I got sent a separation agreement in my email today. It just infuriated me more then anything. I am sick of trying to be nice to him. I have no desire to be nice to him. The agreement says no spousal support will be paid but I am seriously reconsidering this as I have had to take another job in order to make ends meet while he goes off scott free. I have also told him that I will be taking the kids to him from now on in the morning as he has made it apparent to me that he has no respect for me or my belongings as he left the front door open and he left a pile of garbage on the table for me to clean up. I was hoping that he woudl come to his senses soon but it aint happening. I didnt want this to get nasty but now I do. Just to spite him. I know that isnt a good thing, but he has put me through so much pain that I want him to have a taste of it. I feel alot of hatred for him, even before he sent this agreement. He is not soomeone, at this point in time, that I want to pursue anything with, the farther I can get away from him the better. Heather
So I sent H an email that went something like this
i would like to be able to do things with the children together this summer, i would like it if we could live seperately, you in your house and me in mine, and we could do things as a family and do things together with no expectations and no commitments, to just have fun together and see where it leads us, you coudl still have your life and do what you want and i mine, i would just maybe like the chance to get to know each other again and what ever happens happens, is that something you would consider? remember no expectations and no commitment
His response was I dont see a problem with that. Then I asked him if he read the whole thing. He asked what I meant. I said
I mean the part where i said to do things together, i kinda meant without the kids and the get to know each other again part
He said
i dont want to start making any plans in that regard, we'll see what happens as time goes on, i just meant i wasnt ruling anything out,
I was very surprised by this, he isnt ruling anything out which means that there is a possible chance for us to have a future. Im not getting my hopes up but at least I know where he is coming from. I feel like we have made a great breakthrough
Well done. I'm happy for you. It may be hard to keep the expectations turned off though.

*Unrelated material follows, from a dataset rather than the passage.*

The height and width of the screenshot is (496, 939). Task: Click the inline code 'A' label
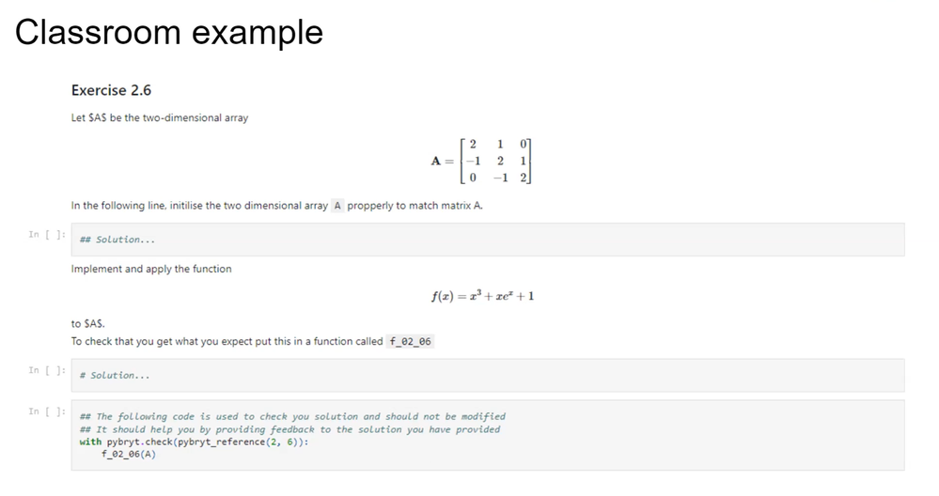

Being nice doesn't mean being a doormat or not getting what you need, as in spousal support. I would really think about that one. After all it impacts your ability to care for the kids and they deserve to have the sane parent there with them. Just a thought.

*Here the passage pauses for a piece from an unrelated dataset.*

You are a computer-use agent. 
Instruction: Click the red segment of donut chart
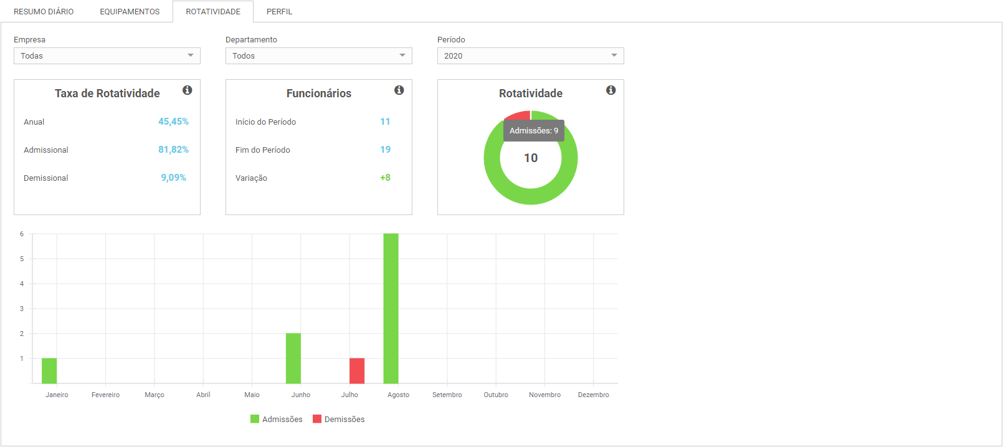click(x=517, y=116)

Just wanted to say that I think my xw is in MLC also,and although we are divorced I have a s4 involved, and it DOES affect them believe me I know. I didn't think someone so young could ask questions like they do. You have to be strong for them. Rollarcoasterider's advice is awesome
Hello everyone This is the convo that went down today, I asked if he still had feelings for me, he said not romantic ones, I said i just wanted to know so I could feel better about moving on with my life, i would like to think that we could have fallen in love again in time. I said but if you dont feel that way thats fine i just dont want to be alone anymore, anyway the long and short of it is that he needs time to do things by himself for himself and that with the way he feels right now he cant be with me, but he wants to remain friends, we had discussed doing things together with the kids over the summer and i asked him if he knew how hard that would be for me to do that knowing that he is not keeping an open mind about what might happen with us,he said that he is keeping an open mind he just doesnt know what the future holds. i dont understand what it means to have feelings for someone but not romantic ones. this really sounds like MLC to me, what do you think is that what this is?